» SOURCE

Mais au prix du cacao se marient d’autres hausses considérables et notamment celle du beurre de cacao qui « a pris une augmentation vraiment délirante. On passe de 7 ou 8€ le kilo à 30€ le kilo » explique Olivier Mauchamp.
À cela s’ajoutent les hausses du coût de l’énergie – alors que frigo et tempéreuses tournent en continu – du transport et des matières premières sur l’emballage comme le carton et le papier glassine… « Mis bout à bout, finalement tout a augmenté ». Avec une conséquence inexorable pour l’artisan : « moins de marge pour nous parce qu’on est obligé de s’adapter ».

» CONSIGNE A
Dans le listing ci-dessous, réécrivez sous forme de liste numérotée le passage allant de la ligne contenant « Screen dimensions: 1568x758 » jusqu'à celle contenant « tap(739, 229) », ces deux lignes incluses, en omettant les lignes vides. Laissez les images de côté dans votre réponse.

» DONNÉES DE L'EXERCICE
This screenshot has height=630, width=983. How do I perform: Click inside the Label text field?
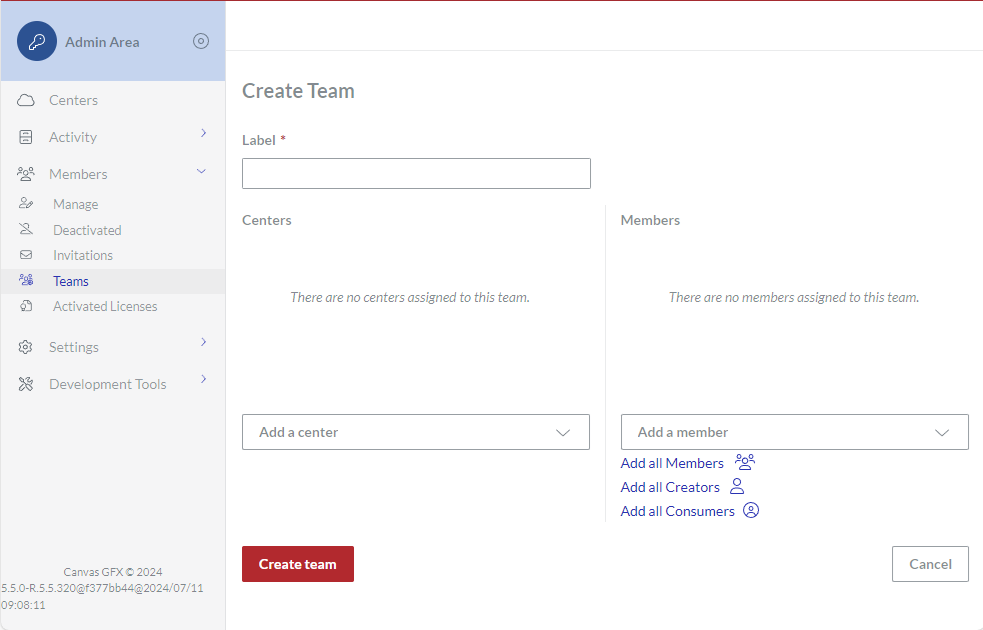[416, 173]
---
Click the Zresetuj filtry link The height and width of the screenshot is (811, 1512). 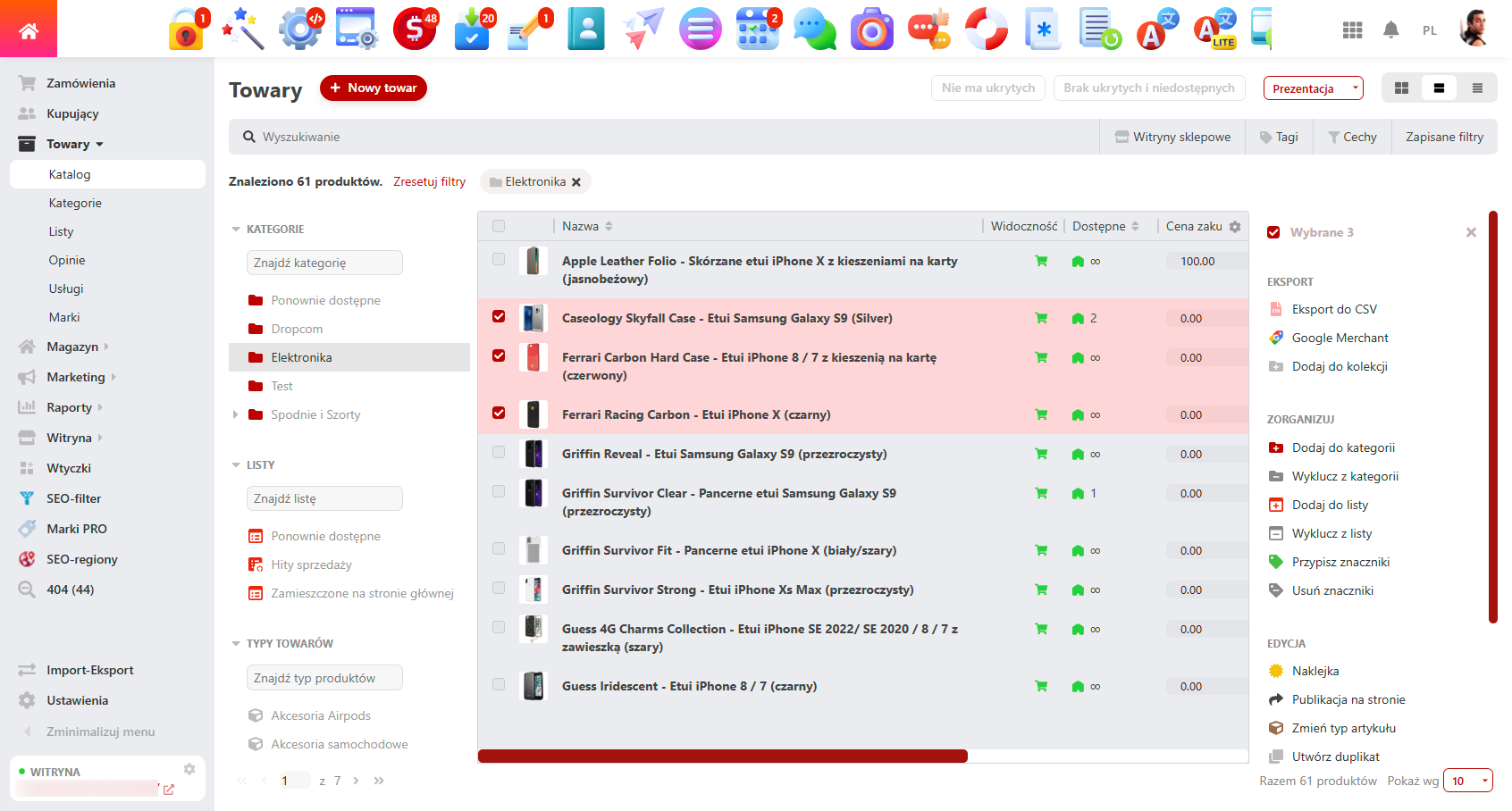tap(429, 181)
==
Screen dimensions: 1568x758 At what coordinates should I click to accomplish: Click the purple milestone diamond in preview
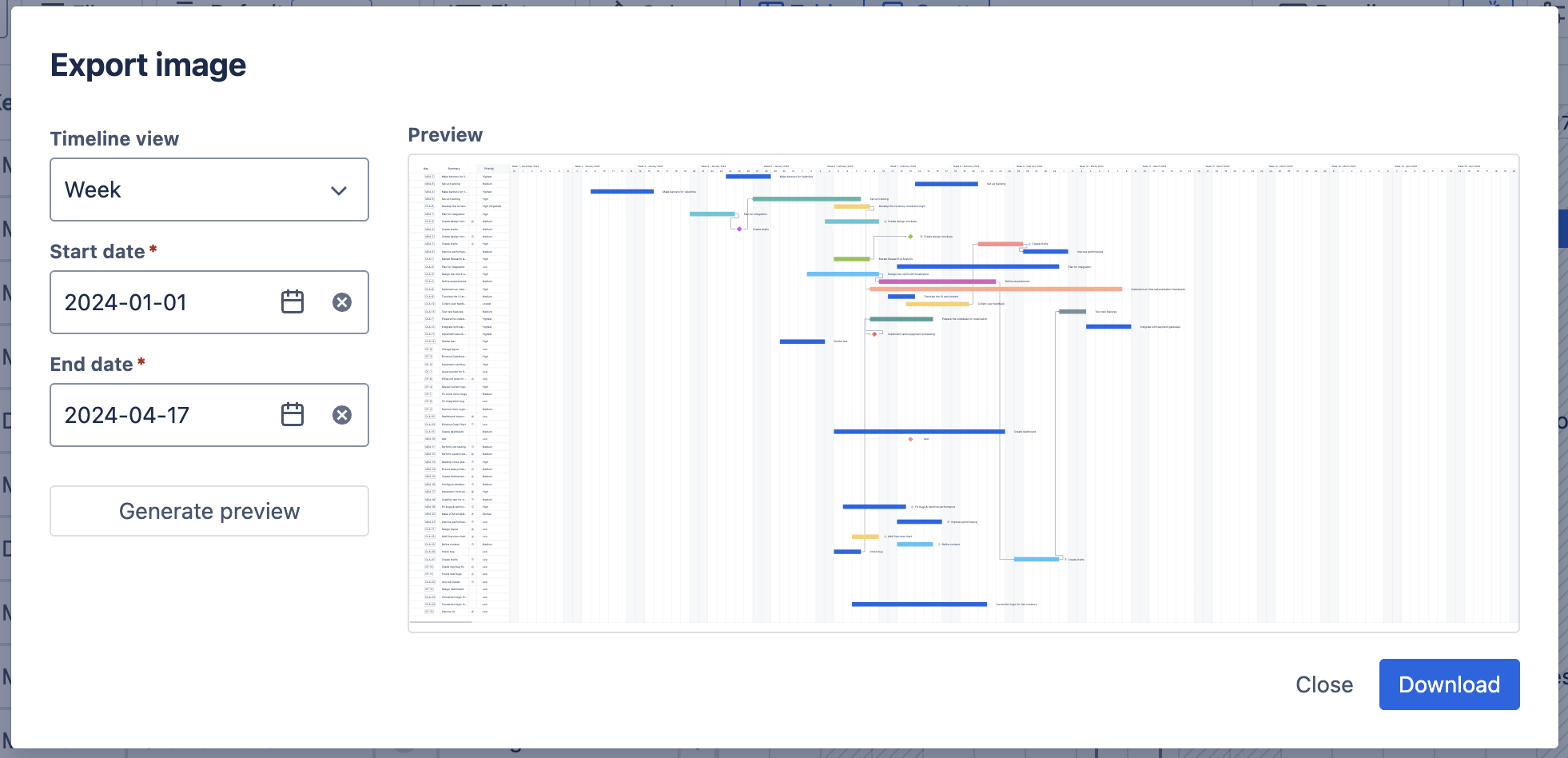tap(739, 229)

» CONSIGNE B
D'après la source, à quel prix le kilo de beurre de cacao est-il désormais passé ?

» CORRIGÉ A
1. Screen dimensions: 1568x758 At what coordinates should I click to accomplish: Click the purple milestone diamond in preview
2. tap(739, 229)

» CORRIGÉ B
À 30 € le kilo.